-- Assignment --
Give again, word for word, each line below starting at the one that contains "The width and height of the screenshot is (1489, 812)." and ending at the one that contains "You are a computer-use agent. The".

-- Record set --
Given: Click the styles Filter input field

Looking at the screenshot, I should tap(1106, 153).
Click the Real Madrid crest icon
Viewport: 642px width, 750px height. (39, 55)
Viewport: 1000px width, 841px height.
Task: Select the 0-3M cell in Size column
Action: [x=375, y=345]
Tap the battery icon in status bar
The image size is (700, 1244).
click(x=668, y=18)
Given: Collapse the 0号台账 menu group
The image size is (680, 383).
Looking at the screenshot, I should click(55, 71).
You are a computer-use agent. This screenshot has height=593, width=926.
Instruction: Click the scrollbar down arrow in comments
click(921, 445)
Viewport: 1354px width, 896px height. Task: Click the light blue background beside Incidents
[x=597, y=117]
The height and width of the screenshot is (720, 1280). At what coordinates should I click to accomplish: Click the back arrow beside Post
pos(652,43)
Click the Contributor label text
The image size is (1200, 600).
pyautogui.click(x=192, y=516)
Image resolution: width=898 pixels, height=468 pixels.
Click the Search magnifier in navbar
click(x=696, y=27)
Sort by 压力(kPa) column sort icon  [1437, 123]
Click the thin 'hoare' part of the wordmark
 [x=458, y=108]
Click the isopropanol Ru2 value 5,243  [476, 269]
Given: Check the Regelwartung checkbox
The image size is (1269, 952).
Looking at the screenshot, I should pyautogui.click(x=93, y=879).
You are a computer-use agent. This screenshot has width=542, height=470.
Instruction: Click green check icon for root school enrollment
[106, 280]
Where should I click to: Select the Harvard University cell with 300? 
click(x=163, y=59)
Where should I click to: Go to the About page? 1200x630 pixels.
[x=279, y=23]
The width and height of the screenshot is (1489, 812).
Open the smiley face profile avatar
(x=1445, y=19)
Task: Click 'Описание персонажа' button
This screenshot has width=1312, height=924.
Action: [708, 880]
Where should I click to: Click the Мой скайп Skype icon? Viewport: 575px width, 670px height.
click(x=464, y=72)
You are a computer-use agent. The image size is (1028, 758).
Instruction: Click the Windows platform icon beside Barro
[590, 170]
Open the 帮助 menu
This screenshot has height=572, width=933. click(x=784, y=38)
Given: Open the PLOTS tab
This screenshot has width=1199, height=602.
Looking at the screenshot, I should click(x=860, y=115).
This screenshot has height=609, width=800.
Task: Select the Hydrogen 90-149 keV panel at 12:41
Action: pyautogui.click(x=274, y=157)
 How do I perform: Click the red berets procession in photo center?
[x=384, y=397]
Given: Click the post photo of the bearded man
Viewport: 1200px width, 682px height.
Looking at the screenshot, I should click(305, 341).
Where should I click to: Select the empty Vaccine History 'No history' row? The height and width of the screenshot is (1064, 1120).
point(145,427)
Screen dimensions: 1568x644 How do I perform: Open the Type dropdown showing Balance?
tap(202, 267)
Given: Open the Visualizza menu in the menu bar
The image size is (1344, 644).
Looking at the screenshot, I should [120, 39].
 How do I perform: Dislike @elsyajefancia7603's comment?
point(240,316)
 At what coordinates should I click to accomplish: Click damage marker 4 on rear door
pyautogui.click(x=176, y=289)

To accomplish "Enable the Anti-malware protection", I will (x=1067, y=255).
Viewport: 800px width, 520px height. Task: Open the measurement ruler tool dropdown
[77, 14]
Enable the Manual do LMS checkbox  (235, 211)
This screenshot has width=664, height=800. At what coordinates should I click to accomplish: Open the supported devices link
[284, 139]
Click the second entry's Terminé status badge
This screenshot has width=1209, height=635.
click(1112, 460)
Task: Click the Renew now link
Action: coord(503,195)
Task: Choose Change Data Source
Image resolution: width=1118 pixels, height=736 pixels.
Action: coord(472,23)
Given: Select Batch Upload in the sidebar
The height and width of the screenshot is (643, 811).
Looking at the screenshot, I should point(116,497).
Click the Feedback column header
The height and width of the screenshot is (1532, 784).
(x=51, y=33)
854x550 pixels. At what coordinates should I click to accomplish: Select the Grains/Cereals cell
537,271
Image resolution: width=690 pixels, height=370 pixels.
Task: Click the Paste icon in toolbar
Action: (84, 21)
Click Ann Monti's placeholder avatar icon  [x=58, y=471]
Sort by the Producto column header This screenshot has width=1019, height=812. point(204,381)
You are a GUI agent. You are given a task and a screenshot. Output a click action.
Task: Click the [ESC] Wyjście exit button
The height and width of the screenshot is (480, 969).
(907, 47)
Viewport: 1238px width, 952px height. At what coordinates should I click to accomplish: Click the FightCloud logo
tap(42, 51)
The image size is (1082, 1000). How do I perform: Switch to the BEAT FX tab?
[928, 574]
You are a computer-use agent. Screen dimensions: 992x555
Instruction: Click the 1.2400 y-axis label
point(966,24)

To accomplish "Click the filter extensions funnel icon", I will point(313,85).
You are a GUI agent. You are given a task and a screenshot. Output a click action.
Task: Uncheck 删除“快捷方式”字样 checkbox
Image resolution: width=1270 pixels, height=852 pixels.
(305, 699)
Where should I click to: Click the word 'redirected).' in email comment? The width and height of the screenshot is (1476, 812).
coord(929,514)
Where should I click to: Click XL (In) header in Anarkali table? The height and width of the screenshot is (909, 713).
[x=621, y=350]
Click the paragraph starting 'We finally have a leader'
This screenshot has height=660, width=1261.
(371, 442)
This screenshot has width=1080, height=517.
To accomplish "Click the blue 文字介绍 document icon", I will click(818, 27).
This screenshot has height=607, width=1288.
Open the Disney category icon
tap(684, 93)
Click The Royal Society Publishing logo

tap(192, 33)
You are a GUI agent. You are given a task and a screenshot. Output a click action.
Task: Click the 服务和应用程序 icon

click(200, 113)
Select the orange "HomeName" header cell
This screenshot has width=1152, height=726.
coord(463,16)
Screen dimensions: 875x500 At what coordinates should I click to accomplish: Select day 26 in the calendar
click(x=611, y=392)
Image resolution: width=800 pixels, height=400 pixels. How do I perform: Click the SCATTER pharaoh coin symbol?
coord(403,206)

-- Written answer --
The width and height of the screenshot is (1489, 812).
Open the smiley face profile avatar
(x=1445, y=19)
Task: Click 'Описание персонажа' button
This screenshot has width=1312, height=924.
Action: [708, 880]
Where should I click to: Click the Мой скайп Skype icon? Viewport: 575px width, 670px height.
click(x=464, y=72)
You are a computer-use agent. The image size is (1028, 758).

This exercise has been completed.